Aged care workers assist senior patients who can no longer care for themselves with their activities of daily living. The type of care each patient requires varies due to the individuals condition and needs. While some patients might only need assistance with daily household tasks such as making beds, doing laundry, preparing meals and housecleaning, other patients need more services. Companionship plays a large role in working with seniors, and sometimes it is reading to a patient, lending an ear or sharing a laugh that makes all of the difference to them. There are patients who will need a lot more help than others, and will require assistance with toileting, bathing, dressing and may even need assistance with feeding. Aged care workers perform all of these tasks, while helping and allowing patients to retain a sense of independence, dignity and respect.

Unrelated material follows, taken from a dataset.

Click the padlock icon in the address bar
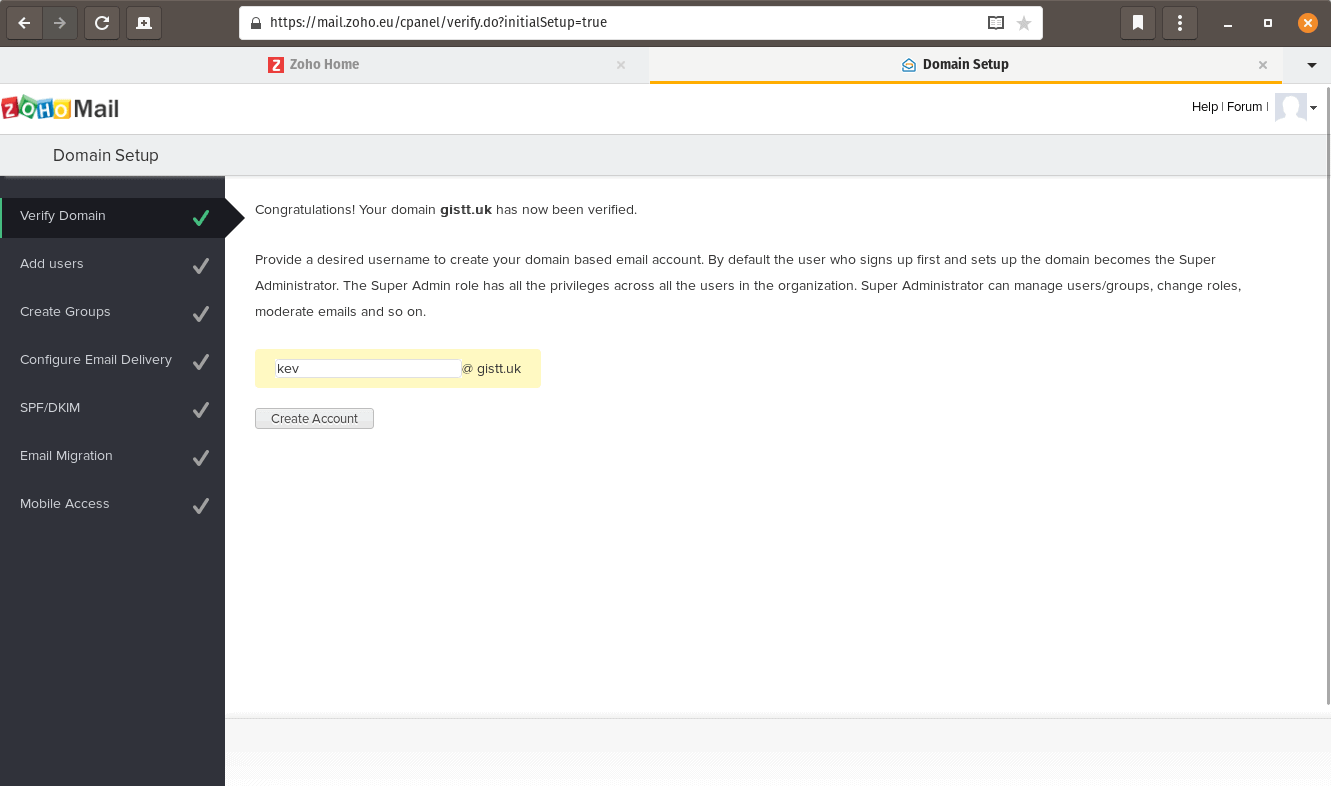 click(x=254, y=22)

Aged care workers care for seniors either in their homes or in nursing facilities called Long Term Care Facilities. Working in a home environment is a more personal and intimate type of experience because there is only one patient to care for, but there might be several houses that must be visited each day. When working in a larger facility, the time spent with each patient is much less for there are several patients who must be cared for during a single shift. No matter which type of facility is worked at, this type of employment requires working closely with a team of other care workers and includes keeping up patient charts, reporting any changes to the supervisor and remembering that communication is key. Documentation is necessary and is important to things such as a patients blood pressure, pulse, respirations, urine output and bowel movements. Tracking this information is vital in order to notice any patterns or changes right away. Careful documentation is vital as an aged care worker and just as important for your patients well-being.
Aged Care Worker Tasks
- Provide patients with help moving in and out of beds, baths, wheelchairs or automobiles, and with dressing and grooming.
- Maintain records of patient care, progress, or problems to report and discuss observations with supervisor or case manager.
- Check patients' pulse, temperature and respiration.
- Change bed linens, wash and iron patients' laundry, and clean patients' quarters.
- Entertain, converse with, or read aloud to patients to keep them mentally healthy and alert.